Eleven Minutes Late: A Train Journey to the Soul of Britain by Matthew Engel (2009). This month's book club book. A history of the British railways from the 1830s to the present, their development, management and mismanagement—which made an interesting contrast having just read an 18th century book with so much detail about what travel was like before the railways! I enjoyed the historical parts of this book, especially the account of just how chaotic the development and proliferation of different lines and railway companies in the mid-nineteenth century was, speculative bubbles and whimsical obscure names and all. I was less interested in the more modern political stuff, and I did find the author pretty obnoxious—a certain smug superiority throughout, a too-neat journalist's writing style which I found got in the way of the interesting details.

--------------------------------------------------

[Exercise description]:
From the review of Eleven Minutes Late, extract the passage starting with "Eleven Minutes Late: A" and going on through "the interesting details.", copying it word for word.

--------------------------------------------------

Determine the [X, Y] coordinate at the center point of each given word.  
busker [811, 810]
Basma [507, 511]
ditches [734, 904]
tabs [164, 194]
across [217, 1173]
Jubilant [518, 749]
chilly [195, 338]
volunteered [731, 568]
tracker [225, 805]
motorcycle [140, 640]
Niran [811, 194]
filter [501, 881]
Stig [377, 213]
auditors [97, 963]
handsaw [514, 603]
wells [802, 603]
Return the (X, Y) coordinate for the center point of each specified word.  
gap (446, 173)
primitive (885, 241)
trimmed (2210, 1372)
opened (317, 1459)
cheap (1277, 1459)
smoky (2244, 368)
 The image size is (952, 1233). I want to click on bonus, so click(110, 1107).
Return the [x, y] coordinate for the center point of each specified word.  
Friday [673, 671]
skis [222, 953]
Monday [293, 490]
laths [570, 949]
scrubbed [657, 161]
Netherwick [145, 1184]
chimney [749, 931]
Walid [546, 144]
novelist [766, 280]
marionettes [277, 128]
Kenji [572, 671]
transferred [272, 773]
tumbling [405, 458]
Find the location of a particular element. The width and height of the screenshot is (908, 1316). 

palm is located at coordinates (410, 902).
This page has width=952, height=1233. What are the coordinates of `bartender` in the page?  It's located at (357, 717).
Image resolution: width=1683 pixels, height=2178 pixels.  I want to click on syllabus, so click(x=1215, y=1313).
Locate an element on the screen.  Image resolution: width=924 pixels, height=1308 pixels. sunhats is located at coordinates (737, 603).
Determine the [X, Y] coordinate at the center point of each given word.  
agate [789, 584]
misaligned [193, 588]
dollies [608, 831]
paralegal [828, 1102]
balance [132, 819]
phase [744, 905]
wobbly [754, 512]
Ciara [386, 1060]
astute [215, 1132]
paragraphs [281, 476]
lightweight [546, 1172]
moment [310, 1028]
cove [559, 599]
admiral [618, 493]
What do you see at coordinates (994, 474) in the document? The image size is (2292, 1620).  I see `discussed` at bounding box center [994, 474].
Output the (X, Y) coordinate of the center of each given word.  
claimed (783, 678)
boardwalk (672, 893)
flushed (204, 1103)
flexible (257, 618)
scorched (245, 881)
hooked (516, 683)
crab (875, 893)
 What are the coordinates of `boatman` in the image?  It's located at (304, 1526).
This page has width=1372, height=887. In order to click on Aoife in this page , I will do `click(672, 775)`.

--------------------------------------------------

[Written response]:
Eleven Minutes Late: A Train Journey to the Soul of Britain by Matthew Engel (2009). This month's book club book. A history of the British railways from the 1830s to the present, their development, management and mismanagement—which made an interesting contrast having just read an 18th century book with so much detail about what travel was like before the railways! I enjoyed the historical parts of this book, especially the account of just how chaotic the development and proliferation of different lines and railway companies in the mid-nineteenth century was, speculative bubbles and whimsical obscure names and all. I was less interested in the more modern political stuff, and I did find the author pretty obnoxious—a certain smug superiority throughout, a too-neat journalist's writing style which I found got in the way of the interesting details.